Lastly, as this case itself illustrates, the alternative of surrendering one's parental rights in exchange for visitation, which the majority emphasizes, is often no real alternative at all. Hailey's father, despite successful, monthly visitation and even more frequent contact by mail, was offered annual visitation — less than he was enjoying at the time and clearly not an opportunity to continue the meaningful relationship he had with his daughter.
IV.
Neither DSS nor Hailey's own attorney — who submitted a brief but did not appear at oral argument — argues with much conviction that visitation would not be in Hailey's best interests. In fact, her attorney adds nothing specific with respect to Hailey in the part of his brief that discusses the visitation issue. I am not convinced that Supreme Court was correct in its view that "there was no evidence presented to show there is a strong emotional bond between the respondent and the child or that any harm would come from discontinuing said visitation." The visitation issue was decided by the Appellate Division on the ground that the hearing court lacked authority to grant posttermination visitation. Were I to agree that the permanent neglect petition was properly granted, I would nevertheless remit this matter to the Appellate Division to review whether visitation would be in Hailey's best interests.
V.
For the reasons stated in part II of this opinion, I would reverse the order of the Appellate Division, and dismiss the permanent neglect petition, without prejudice to future proceedings.
Order affirmed, without costs. Opinion by Judge Read. Chief Judge Lippman and Judges Ciparick, Graffeo, Smith and Jones concur. Judge Pigott dissents and votes to reverse in an opinion.
------
**Stated goal**
According to the court opinion, what visitation was Hailey's father offered?

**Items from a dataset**
------
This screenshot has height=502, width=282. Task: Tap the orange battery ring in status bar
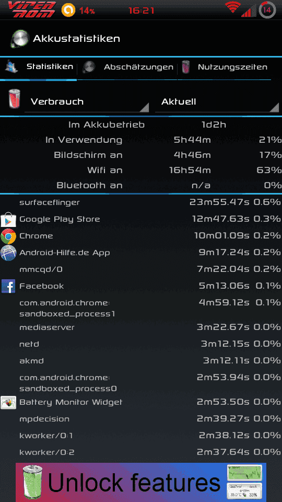pos(68,10)
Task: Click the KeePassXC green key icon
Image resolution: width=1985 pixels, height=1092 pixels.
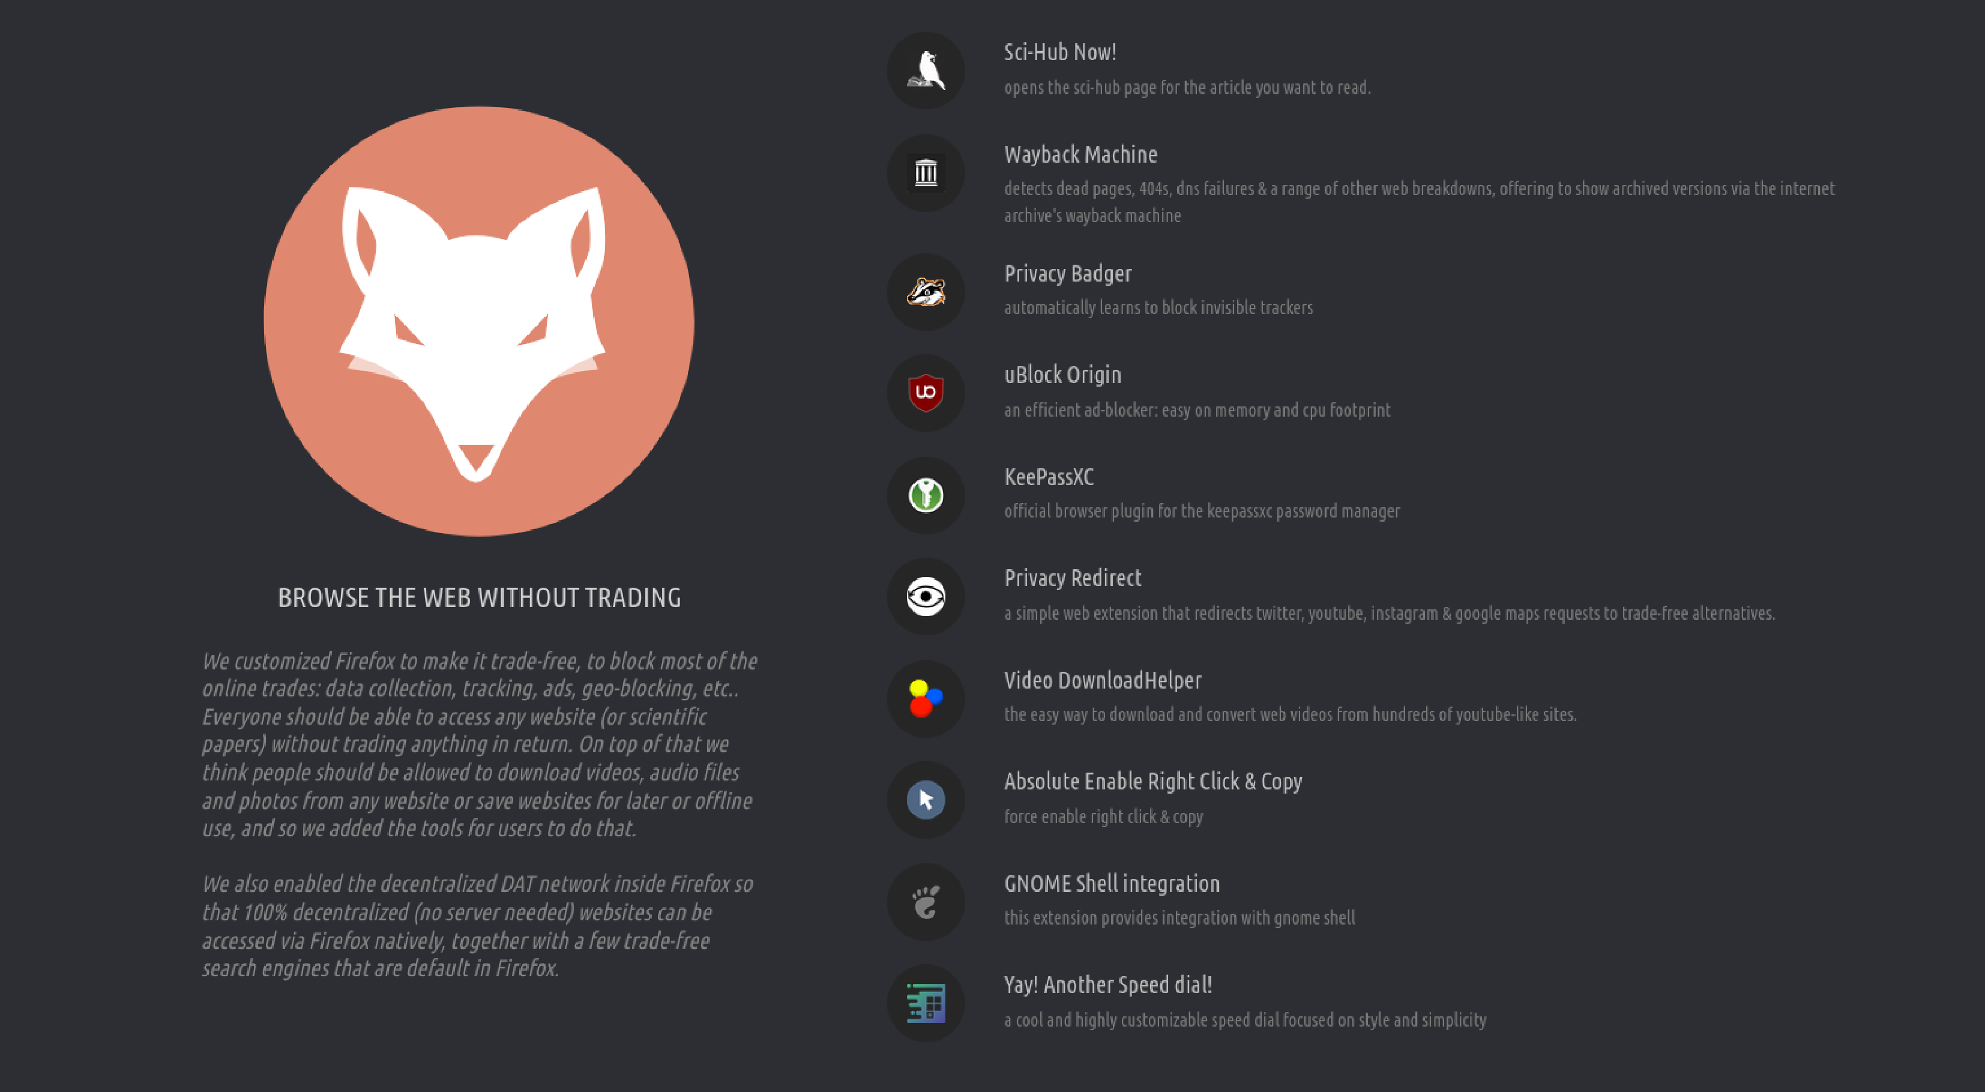Action: pos(925,495)
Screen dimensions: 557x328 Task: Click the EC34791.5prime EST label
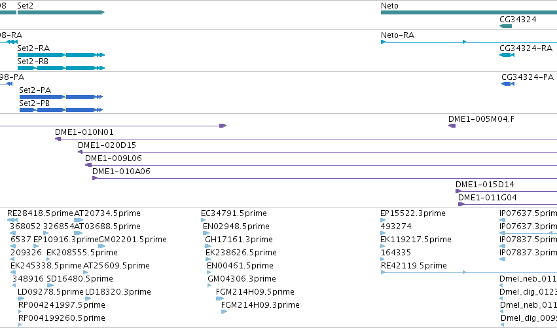pos(234,213)
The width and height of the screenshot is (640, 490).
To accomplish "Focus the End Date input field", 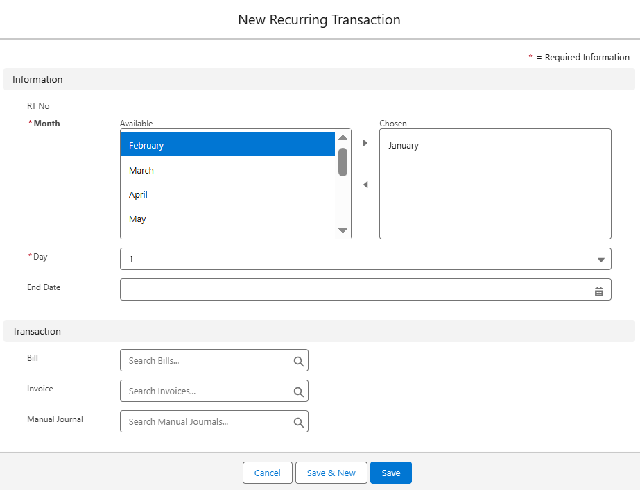I will 354,290.
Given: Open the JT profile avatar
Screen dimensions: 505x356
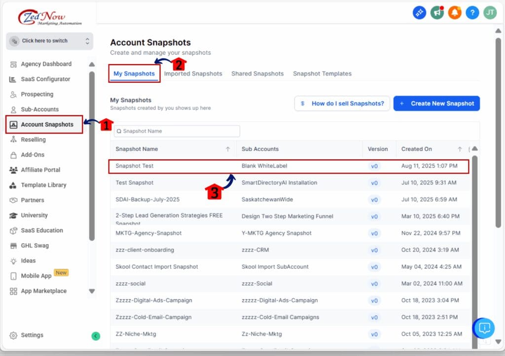Looking at the screenshot, I should coord(490,12).
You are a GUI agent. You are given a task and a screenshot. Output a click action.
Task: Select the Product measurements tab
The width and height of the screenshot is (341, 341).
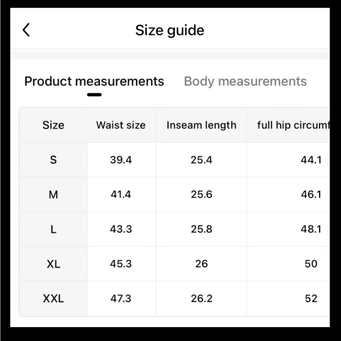tap(94, 81)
------
**Exercise result**
Annual visitation.